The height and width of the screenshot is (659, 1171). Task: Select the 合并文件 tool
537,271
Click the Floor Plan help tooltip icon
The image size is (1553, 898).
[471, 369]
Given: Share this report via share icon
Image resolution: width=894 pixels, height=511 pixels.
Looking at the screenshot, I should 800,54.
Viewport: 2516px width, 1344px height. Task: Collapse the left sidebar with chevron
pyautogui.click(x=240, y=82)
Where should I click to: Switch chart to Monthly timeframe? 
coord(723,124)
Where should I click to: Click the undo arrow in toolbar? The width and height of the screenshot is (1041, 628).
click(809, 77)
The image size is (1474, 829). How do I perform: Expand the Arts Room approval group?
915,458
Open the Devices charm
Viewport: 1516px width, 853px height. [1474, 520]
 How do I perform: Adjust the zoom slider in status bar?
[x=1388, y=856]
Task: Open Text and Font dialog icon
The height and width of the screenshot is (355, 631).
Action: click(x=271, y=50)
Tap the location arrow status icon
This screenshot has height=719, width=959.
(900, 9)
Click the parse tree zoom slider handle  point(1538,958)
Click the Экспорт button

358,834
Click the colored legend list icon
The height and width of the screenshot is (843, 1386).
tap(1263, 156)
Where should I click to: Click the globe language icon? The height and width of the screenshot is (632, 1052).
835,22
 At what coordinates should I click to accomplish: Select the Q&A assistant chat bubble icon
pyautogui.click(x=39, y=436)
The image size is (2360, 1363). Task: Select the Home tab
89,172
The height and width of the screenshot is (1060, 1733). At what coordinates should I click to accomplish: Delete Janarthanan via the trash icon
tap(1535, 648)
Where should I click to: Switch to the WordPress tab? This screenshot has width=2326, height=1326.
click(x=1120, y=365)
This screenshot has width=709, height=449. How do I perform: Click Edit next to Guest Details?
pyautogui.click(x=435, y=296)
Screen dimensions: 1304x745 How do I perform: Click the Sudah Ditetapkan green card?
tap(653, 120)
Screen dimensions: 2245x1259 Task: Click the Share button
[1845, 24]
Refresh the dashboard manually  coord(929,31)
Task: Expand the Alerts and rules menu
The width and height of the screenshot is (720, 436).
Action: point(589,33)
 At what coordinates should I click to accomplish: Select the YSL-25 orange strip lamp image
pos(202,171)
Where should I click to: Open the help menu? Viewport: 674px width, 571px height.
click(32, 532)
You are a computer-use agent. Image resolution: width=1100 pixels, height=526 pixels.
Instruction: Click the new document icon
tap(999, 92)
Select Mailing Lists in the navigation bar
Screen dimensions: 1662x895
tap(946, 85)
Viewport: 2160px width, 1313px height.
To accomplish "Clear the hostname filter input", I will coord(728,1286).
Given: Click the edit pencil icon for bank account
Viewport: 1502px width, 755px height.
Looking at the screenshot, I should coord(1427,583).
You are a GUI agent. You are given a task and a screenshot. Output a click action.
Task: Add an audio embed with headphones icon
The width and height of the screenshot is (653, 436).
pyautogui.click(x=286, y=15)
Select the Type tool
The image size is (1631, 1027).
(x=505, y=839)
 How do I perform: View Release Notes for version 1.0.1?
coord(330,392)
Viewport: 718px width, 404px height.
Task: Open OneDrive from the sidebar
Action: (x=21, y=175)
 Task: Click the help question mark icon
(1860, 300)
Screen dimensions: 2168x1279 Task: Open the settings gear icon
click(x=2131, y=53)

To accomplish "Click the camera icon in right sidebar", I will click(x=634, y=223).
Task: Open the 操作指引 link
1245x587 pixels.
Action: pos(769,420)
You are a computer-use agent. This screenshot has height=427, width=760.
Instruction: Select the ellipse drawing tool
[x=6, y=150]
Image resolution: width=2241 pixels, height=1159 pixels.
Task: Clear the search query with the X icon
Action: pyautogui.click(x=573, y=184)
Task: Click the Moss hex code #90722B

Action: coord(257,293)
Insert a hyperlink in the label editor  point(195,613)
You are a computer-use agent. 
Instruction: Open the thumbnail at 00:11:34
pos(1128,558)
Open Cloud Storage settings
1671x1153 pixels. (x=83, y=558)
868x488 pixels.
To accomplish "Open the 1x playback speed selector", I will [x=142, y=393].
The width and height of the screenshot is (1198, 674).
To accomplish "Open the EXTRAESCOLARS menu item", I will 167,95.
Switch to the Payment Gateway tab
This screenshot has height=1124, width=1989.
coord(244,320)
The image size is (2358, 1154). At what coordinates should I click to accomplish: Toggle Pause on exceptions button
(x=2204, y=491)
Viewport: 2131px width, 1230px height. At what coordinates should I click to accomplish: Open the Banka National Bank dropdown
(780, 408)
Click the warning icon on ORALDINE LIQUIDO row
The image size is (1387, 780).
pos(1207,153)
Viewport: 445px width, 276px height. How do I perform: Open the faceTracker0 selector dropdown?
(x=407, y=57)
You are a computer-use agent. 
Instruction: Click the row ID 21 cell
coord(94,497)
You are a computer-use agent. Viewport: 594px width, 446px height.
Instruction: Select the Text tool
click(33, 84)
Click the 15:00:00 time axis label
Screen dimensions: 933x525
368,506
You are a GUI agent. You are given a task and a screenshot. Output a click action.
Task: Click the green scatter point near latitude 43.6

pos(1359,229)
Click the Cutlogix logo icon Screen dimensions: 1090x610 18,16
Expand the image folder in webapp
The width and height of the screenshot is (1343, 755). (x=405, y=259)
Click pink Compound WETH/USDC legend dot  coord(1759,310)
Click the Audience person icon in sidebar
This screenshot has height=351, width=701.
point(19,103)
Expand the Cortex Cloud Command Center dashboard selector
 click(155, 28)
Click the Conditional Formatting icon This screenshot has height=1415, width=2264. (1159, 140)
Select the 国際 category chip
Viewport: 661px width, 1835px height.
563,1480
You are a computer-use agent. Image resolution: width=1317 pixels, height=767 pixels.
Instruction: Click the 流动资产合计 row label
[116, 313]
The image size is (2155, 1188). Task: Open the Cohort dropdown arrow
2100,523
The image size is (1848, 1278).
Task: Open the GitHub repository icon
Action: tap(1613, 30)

TASK ITEM
Find the line with "The image size is (1387, 780)." in the material above. Reproduce it and each line after it up to and including the line with "Click the Cutlogix".

PROBLEM SOLUTION
The image size is (1387, 780).
pos(1207,153)
Viewport: 445px width, 276px height. How do I perform: Open the faceTracker0 selector dropdown?
(x=407, y=57)
You are a computer-use agent. 
Instruction: Click the row ID 21 cell
coord(94,497)
You are a computer-use agent. Viewport: 594px width, 446px height.
Instruction: Select the Text tool
click(33, 84)
Click the 15:00:00 time axis label
Screen dimensions: 933x525
368,506
You are a GUI agent. You are given a task and a screenshot. Output a click action.
Task: Click the green scatter point near latitude 43.6

pos(1359,229)
Click the Cutlogix logo icon Screen dimensions: 1090x610 18,16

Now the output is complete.